With these homologous parts as our template, we can then flip in both parts of the mamAB operon into the vector which should be much easier than ligating such a long mamAB operon into the vector by usual method. As vectors by usual method usually can’t uphold more than 10kb gene of interest.
Note that homologous recombination need a high concentration of the two parts of mamAB in order to flip in successfully.
Then, after homologous recombination, the complete mamAB operon should now be inside the plasmid.
Furthermore, by cutting one restriction site, the plasmid containing the whole mamAB operon with its promoter, RBS and double terminator and an antibiotic resistant gene will be linearized for random genome integration afterwards.
The linear fragment will then be feed into the Azotobacter vinelandii by the method called random integration. In other words, the linear DNA will just go inside the Azotobacter and be randomly integrated into its genomic DNA which is a “self-property” of the Azotobacter vinelandii.
(Gel photo to be added)
The insertion kit:
Figure 3: The structure of the trans-membrane mamC protein
This construct is actually a simple one, consisting of a mamC gene, a gene coding for a trans-membrane protein [3] (Figure 3) on the magnetosome membrane, in a vector. However, unlike usual recombinant methods in which we put our insert between the multiple restriction sites, we are putting our mamC gene in front of it. Through this method, it enables is to attach any protein we desired on the magnetosome membrane just by fusing it with the mamC gene by inserting it between the multiple restriction sites. (For your interest, this is done by removing the stop codon of the mamC gene and the start codon of the desired protein, for example an antibody, making it a mamC fused protein).

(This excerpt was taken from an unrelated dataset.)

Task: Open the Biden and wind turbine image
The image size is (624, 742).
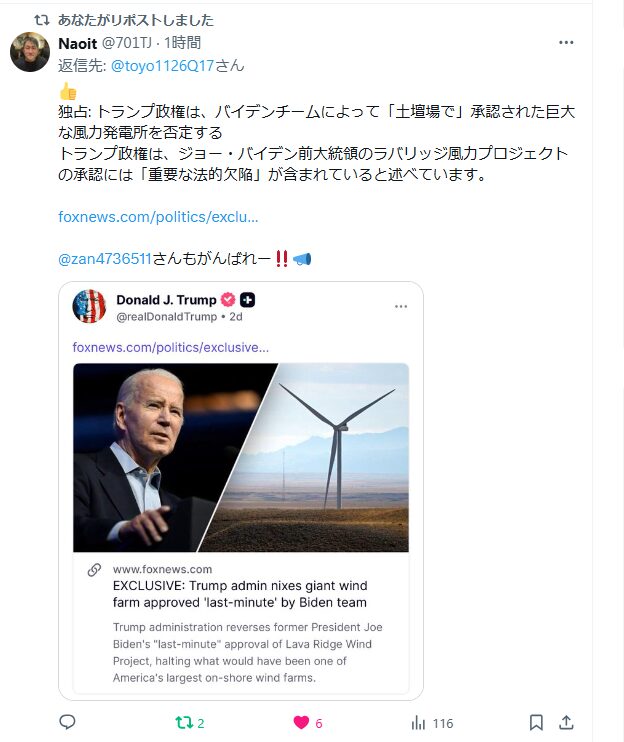Action: (x=241, y=458)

As we are now putting multiple restriction sites behind mamC, therefore we can insert any desire genes afterwards. Thus, we name it our insertion kit.

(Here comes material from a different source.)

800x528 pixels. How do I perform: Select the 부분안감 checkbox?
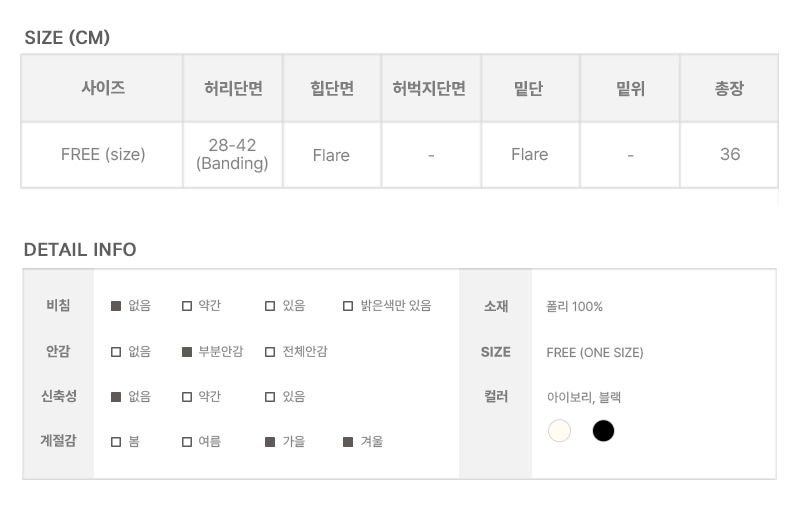coord(187,352)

Hence, as you know, the mamC gene is put in front in the multiple restriction site. Therefore, normal method of inserting the gene of interest by restriction digestion and ligation is not possible.
Instead, the whole plasmid has to be synthesized by ourselves using PCR method.
The PCR of this plasmid involves the use of 8 primers which can produce four fragments: B0015 – the double terminator; backbone with kanamycin; J13002 (which consists of the constitutive promoter R0040 and the RBS); and mamC.
Through the over-lapping PCR of these four fragments, one linear fragment will be produced. And we have designed PstI sites at both the start and the end of the fragment.
Consequently, by cutting the PstI site and ligate it, a circular plasmid will be produced.
Figure 4: Pstl ligation
Then finally, the antibody is put into the plasmid by restriction digestion and ligation.
1. LOHßE, Anna, et al. Genetic dissection of the mamAB and mms6 operons reveals a gene set essential for magnetosome biogenesis in Magnetospirillum gryphiswaldense. Journal of bacteriology, 2014, 196.14: 2658-2669.
2. CHEN, Zhucheng; YANG, Haijuan; PAVLETICH, Nikola P. Mechanism of homologous recombination from the RecA–ssDNA/dsDNA structures. Nature, 2008, 453.7194: 489-494.
3. XU, Jun, et al. Surface expression of protein A on magnetosomes and capture of pathogenic bacteria by magnetosome/antibody complexes. Frontiers in microbiology, 2014, 5.